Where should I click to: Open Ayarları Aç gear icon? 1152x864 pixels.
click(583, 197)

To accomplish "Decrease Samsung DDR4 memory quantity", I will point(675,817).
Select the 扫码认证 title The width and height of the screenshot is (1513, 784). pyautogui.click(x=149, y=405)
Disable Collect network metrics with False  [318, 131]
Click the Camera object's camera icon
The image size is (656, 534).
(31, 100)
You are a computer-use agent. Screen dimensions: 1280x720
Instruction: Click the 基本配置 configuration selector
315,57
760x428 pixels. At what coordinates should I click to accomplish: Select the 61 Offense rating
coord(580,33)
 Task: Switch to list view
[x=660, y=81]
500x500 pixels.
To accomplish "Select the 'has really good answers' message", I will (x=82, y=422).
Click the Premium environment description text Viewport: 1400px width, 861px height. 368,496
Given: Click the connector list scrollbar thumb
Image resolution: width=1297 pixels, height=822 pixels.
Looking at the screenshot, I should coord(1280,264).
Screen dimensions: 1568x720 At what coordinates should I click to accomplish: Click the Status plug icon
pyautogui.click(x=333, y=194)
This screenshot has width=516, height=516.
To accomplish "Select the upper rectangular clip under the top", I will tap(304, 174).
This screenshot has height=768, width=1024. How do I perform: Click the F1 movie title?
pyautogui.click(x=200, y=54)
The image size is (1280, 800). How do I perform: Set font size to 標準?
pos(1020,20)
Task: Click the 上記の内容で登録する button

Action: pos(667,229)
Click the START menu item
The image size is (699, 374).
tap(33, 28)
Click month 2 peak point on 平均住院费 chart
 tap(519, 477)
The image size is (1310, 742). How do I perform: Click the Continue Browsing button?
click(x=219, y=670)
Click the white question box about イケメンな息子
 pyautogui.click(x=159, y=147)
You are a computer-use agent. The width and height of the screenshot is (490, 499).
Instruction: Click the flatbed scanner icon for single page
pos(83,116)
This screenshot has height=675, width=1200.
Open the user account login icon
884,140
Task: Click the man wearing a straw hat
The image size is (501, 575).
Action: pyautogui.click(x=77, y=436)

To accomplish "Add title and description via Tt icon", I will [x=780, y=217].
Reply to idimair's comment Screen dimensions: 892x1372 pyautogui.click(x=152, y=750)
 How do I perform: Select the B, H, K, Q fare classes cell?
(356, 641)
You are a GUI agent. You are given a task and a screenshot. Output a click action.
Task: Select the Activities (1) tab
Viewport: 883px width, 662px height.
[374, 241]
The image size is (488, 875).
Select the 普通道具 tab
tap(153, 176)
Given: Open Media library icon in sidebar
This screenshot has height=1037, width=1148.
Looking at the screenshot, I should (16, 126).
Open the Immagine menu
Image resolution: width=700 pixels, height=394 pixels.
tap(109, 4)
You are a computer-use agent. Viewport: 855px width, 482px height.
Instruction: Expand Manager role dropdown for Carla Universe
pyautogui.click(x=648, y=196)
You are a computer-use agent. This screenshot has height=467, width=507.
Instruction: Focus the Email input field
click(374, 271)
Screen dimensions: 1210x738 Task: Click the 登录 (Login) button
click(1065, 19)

### What is needed
Write the records again exactly as they stand.

### Completed task
Where should I click to: Open Ayarları Aç gear icon? 1152x864 pixels.
click(583, 197)

To accomplish "Decrease Samsung DDR4 memory quantity", I will point(675,817).
Select the 扫码认证 title The width and height of the screenshot is (1513, 784). pyautogui.click(x=149, y=405)
Disable Collect network metrics with False  [318, 131]
Click the Camera object's camera icon
The image size is (656, 534).
(31, 100)
You are a computer-use agent. Screen dimensions: 1280x720
Instruction: Click the 基本配置 configuration selector
315,57
760x428 pixels. At what coordinates should I click to accomplish: Select the 61 Offense rating
coord(580,33)
 Task: Switch to list view
[x=660, y=81]
500x500 pixels.
To accomplish "Select the 'has really good answers' message", I will (x=82, y=422).
Click the Premium environment description text Viewport: 1400px width, 861px height. 368,496
Given: Click the connector list scrollbar thumb
Image resolution: width=1297 pixels, height=822 pixels.
Looking at the screenshot, I should coord(1280,264).
Screen dimensions: 1568x720 At what coordinates should I click to accomplish: Click the Status plug icon
pyautogui.click(x=333, y=194)
This screenshot has width=516, height=516.
To accomplish "Select the upper rectangular clip under the top", I will tap(304, 174).
This screenshot has height=768, width=1024. How do I perform: Click the F1 movie title?
pyautogui.click(x=200, y=54)
The image size is (1280, 800). How do I perform: Set font size to 標準?
pos(1020,20)
Task: Click the 上記の内容で登録する button

Action: pos(667,229)
Click the START menu item
The image size is (699, 374).
tap(33, 28)
Click month 2 peak point on 平均住院费 chart
 tap(519, 477)
The image size is (1310, 742). How do I perform: Click the Continue Browsing button?
click(x=219, y=670)
Click the white question box about イケメンな息子
 pyautogui.click(x=159, y=147)
You are a computer-use agent. The width and height of the screenshot is (490, 499).
Instruction: Click the flatbed scanner icon for single page
pos(83,116)
This screenshot has height=675, width=1200.
Open the user account login icon
884,140
Task: Click the man wearing a straw hat
The image size is (501, 575).
Action: pyautogui.click(x=77, y=436)

To accomplish "Add title and description via Tt icon", I will [x=780, y=217].
Reply to idimair's comment Screen dimensions: 892x1372 pyautogui.click(x=152, y=750)
 How do I perform: Select the B, H, K, Q fare classes cell?
(356, 641)
You are a GUI agent. You are given a task and a screenshot. Output a click action.
Task: Select the Activities (1) tab
Viewport: 883px width, 662px height.
[374, 241]
The image size is (488, 875).
Select the 普通道具 tab
tap(153, 176)
Given: Open Media library icon in sidebar
This screenshot has height=1037, width=1148.
Looking at the screenshot, I should (16, 126).
Open the Immagine menu
Image resolution: width=700 pixels, height=394 pixels.
tap(109, 4)
You are a computer-use agent. Viewport: 855px width, 482px height.
Instruction: Expand Manager role dropdown for Carla Universe
pyautogui.click(x=648, y=196)
You are a computer-use agent. This screenshot has height=467, width=507.
Instruction: Focus the Email input field
click(374, 271)
Screen dimensions: 1210x738 Task: Click the 登录 (Login) button
click(1065, 19)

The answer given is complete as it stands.